● DESCRIPTION OF THE TASK
Please restate all of the records word for word, setting the pictures aside.

● DATA IN THIS EXERCISE
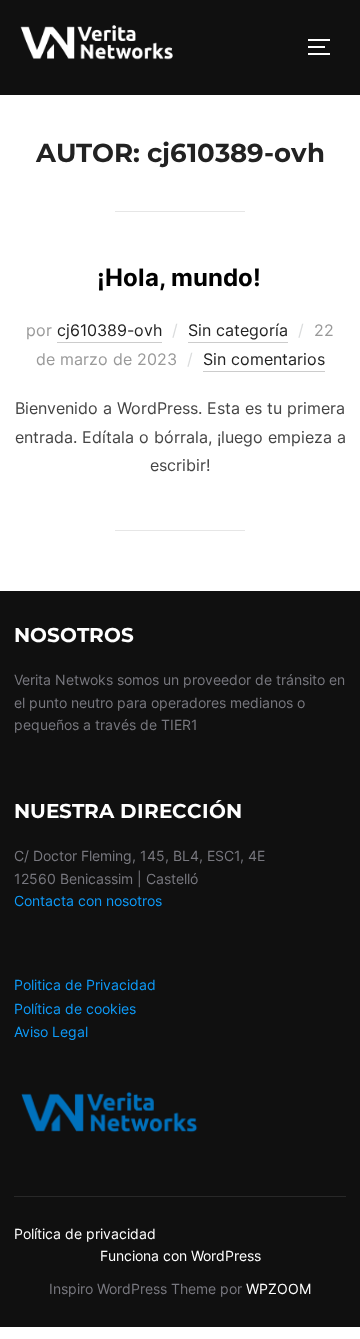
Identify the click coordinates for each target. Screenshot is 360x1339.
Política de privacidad (85, 1233)
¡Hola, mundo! (179, 277)
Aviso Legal (51, 1031)
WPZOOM (278, 1288)
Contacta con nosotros (88, 900)
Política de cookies (75, 1008)
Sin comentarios (264, 359)
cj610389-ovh (109, 330)
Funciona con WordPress (180, 1255)
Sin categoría (238, 330)
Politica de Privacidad (85, 984)
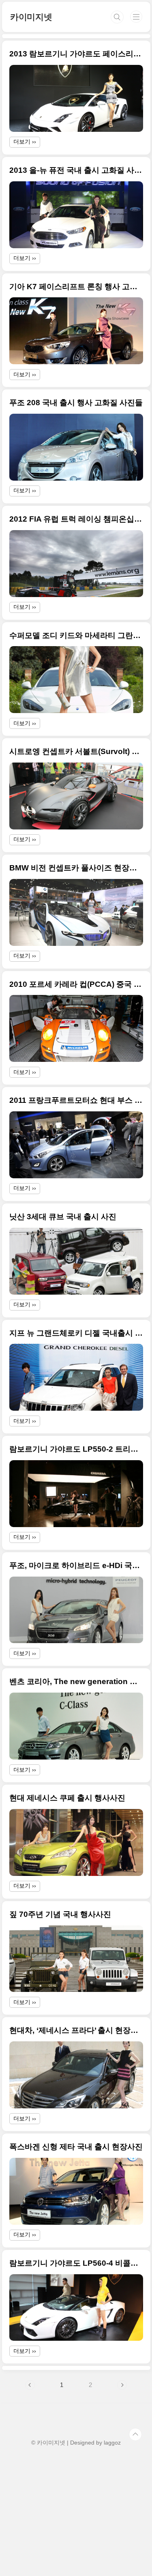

● OUTPUT OF THE TASK
Identify the click coordinates for each target. Screenshot is 360x1339.
Política de privacidad (85, 1233)
¡Hola, mundo! (179, 277)
Aviso Legal (51, 1031)
WPZOOM (278, 1288)
Contacta con nosotros (88, 900)
Política de cookies (75, 1008)
Sin comentarios (264, 359)
cj610389-ovh (109, 330)
Funciona con WordPress (180, 1255)
Sin categoría (238, 330)
Politica de Privacidad (85, 984)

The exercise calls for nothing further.